Cross-section of Zika virus, with capsid layer (pink), membrane layer (purple), and RNA genome (yellow)[22]
A positive-sense RNA genome can be directly translated into viral proteins. As in other flaviviruses, such as the similarly sized West Nile virus, the RNA genome encodes seven nonstructural proteins and three structural proteins.[23] One of the structural proteins encapsulates the virus. The RNA genome forms a nucleocapsid along with copies of the 12-kDa capsid protein. The nucleocapsid, in turn, is enveloped within a host-derived membrane modified with two viral glycoproteins. Viral genome replication depends on the synthesis of double sided RNA from the single stranded positive sense RNA (ssRNA(+)) genome followed by transcription and replication to provide viral mRNAs and new ssRNA(+) genomes.[24][25]

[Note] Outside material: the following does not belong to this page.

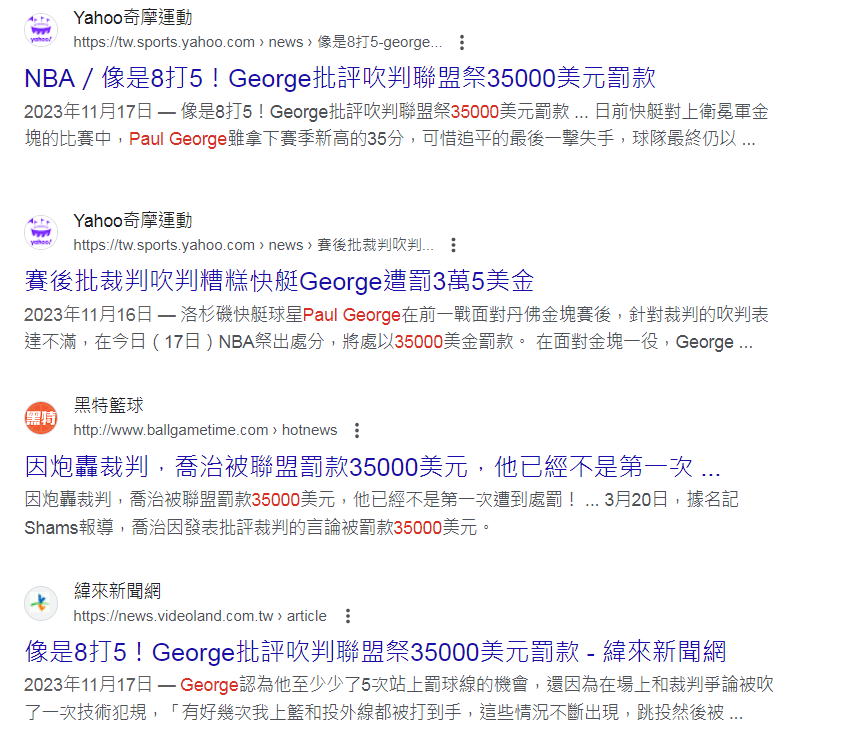Click Yahoo奇摩運動 name above 像是8打5-george URL
The height and width of the screenshot is (733, 855).
point(132,18)
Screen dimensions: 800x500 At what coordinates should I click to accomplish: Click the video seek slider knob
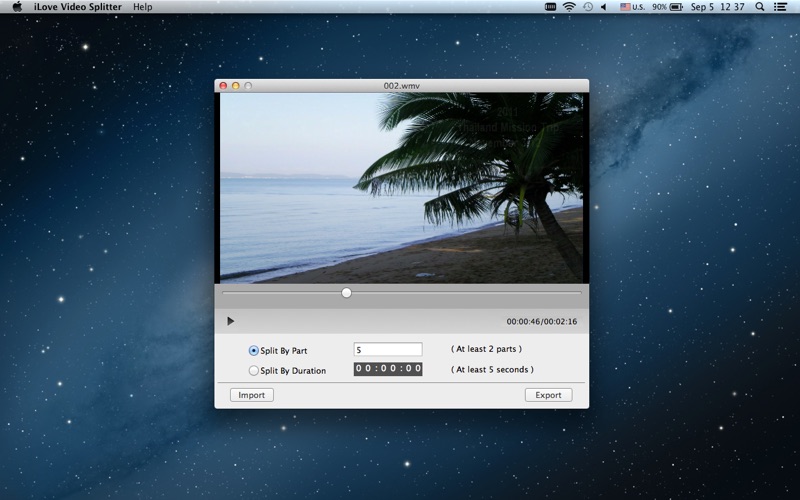point(346,293)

There are two Zika lineages: the African lineage and the Asian lineage.[26] Phylogenetic studies indicate that the virus spreading in the Americas is 89% identical to African genotypes, but is most closely related to the Asian strain that circulated in French Polynesia during the 2013–2014 outbreak.[26][27][28]

Transmission
The vertebrate hosts of the virus were primarily monkeys in a so-called enzootic mosquito-monkey-mosquito cycle, with only occasional transmission to humans. Before the current pandemic began in 2007, Zika "rarely caused recognized 'spillover' infections in humans, even in highly enzootic areas". Infrequently, however, other arboviruses have become established as a human disease and spread in a mosquito–human–mosquito cycle, like the yellow fever virus and the dengue fever virus (both flaviviruses), and the chikungunya virus (a togavirus).[29] Though the reason for the pandemic is unknown, dengue, a related arbovirus that infects the same species of mosquito vectors, is known in particular to be intensified by urbanization and globalization.[30] Zika is primarily spread by Aedes aegypti mosquitoes,[31] and can also be transmitted through sexual contact[32] or blood transfusions.[33] The basic reproduction number (R0, a measure of transmissibility) of Zika virus has been estimated to be between 1.4 to 6.6.[34]

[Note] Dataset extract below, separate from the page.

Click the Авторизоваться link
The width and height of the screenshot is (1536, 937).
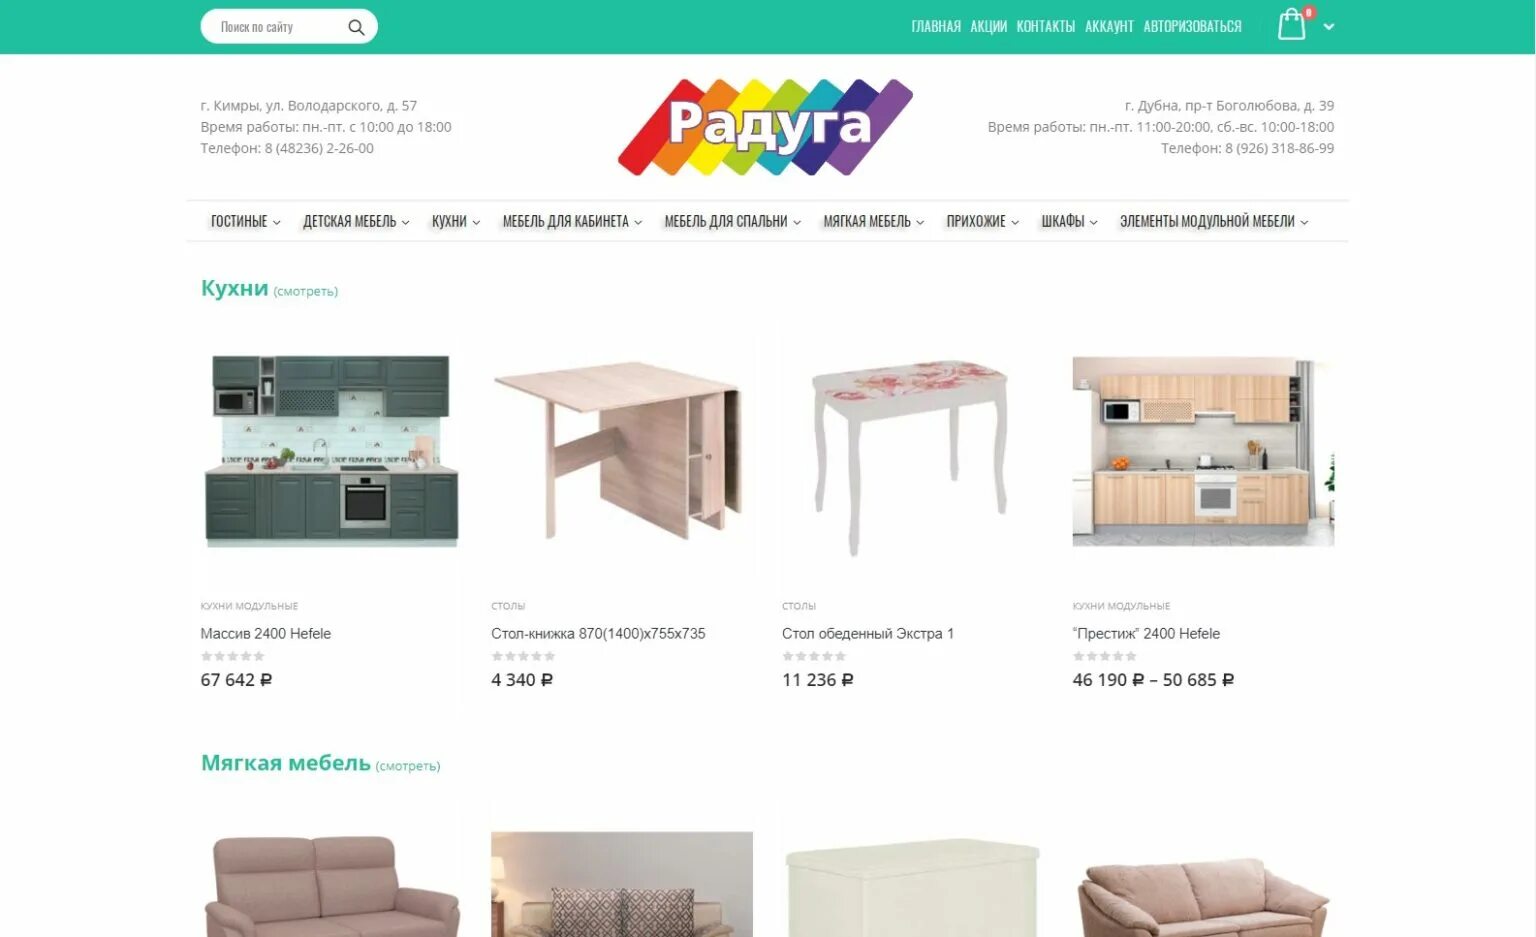point(1192,27)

In 2015, news reports drew attention to the rapid spread of Zika in Latin America and the Caribbean.[35] At that time, the Pan American Health Organisation published a list of countries and territories that experienced "local Zika virus transmission" comprising Barbados, Bolivia, Brazil, Colombia, the Dominican Republic, Ecuador, El Salvador, French Guiana, Guadeloupe, Guatemala, Guyana, Haiti, Honduras, Martinique, Mexico, Panama, Paraguay, Puerto Rico, Saint Martin, Suriname, and Venezuela.[36][37][38] By August 2016, more than 50 countries (list and map) had experienced active (local) transmission of Zika virus.[39]

Mosquito

Global Aedes aegypti predicted distribution. The map depicts the probability of occurrence (blue=none, red=highest occurrence).
Zika is primarily spread by the female Aedes aegypti mosquito, which is active mostly in the daytime, although researchers have found the virus in common Culex house mosquitoes as well.[31] The mosquitos must feed on blood in order to lay eggs.[40]:2 The virus has also been isolated from a number of arboreal mosquito species in the Aedes genus, such as A. africanus, A. apicoargenteus, A. furcifer, A. hensilli, A. luteocephalus and A. vittatus, with an extrinsic incubation period in mosquitoes of about 10 days.[20]

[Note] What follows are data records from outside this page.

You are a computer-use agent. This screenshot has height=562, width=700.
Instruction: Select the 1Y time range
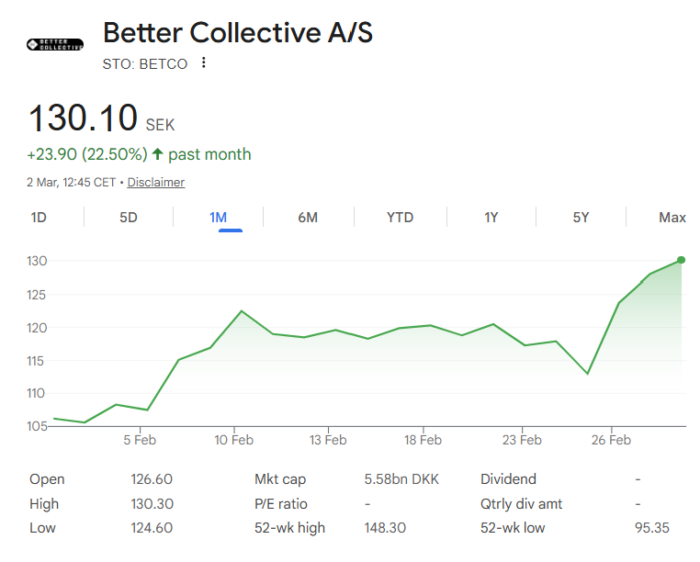tap(491, 217)
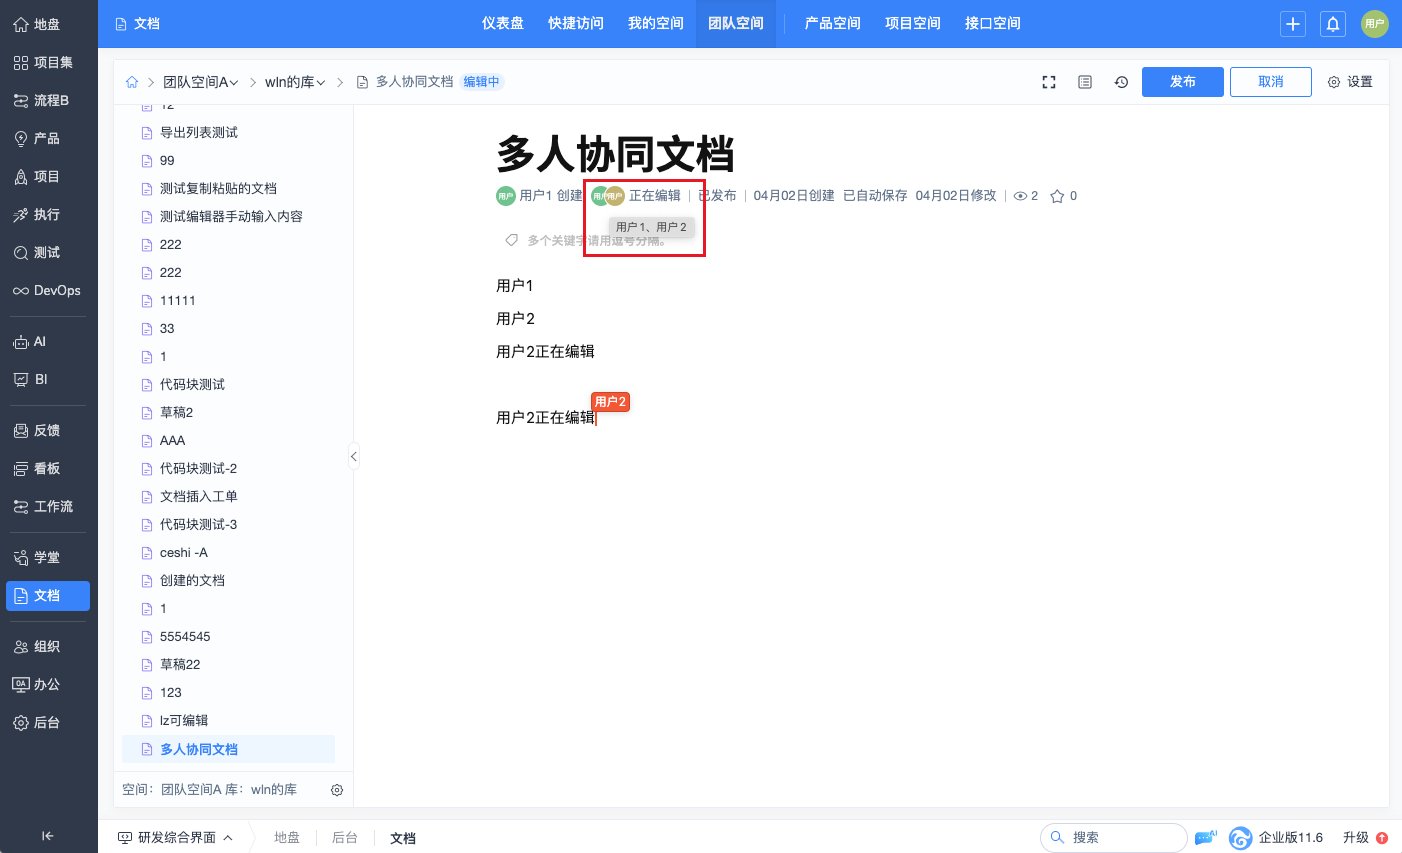The image size is (1402, 853).
Task: Expand the wln的库 breadcrumb dropdown
Action: click(295, 82)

The true extent of the vectors is still unknown. Zika has been detected in many more species of Aedes, along with Anopheles coustani, Mansonia uniformis, and Culex perfuscus, although this alone does not incriminate them as a vector.[41]

Transmission by A. albopictus, the tiger mosquito, was reported from a 2007 urban outbreak in Gabon where it had newly invaded the country and become the primary vector for the concomitant chikungunya and dengue virus outbreaks.[42] There is concern for autochthonous infections in urban areas of European countries infested by A. albopictus because the first two cases of laboratory-confirmed Zika infections imported into Italy were reported from viremic travelers returning from French Polynesia.[43]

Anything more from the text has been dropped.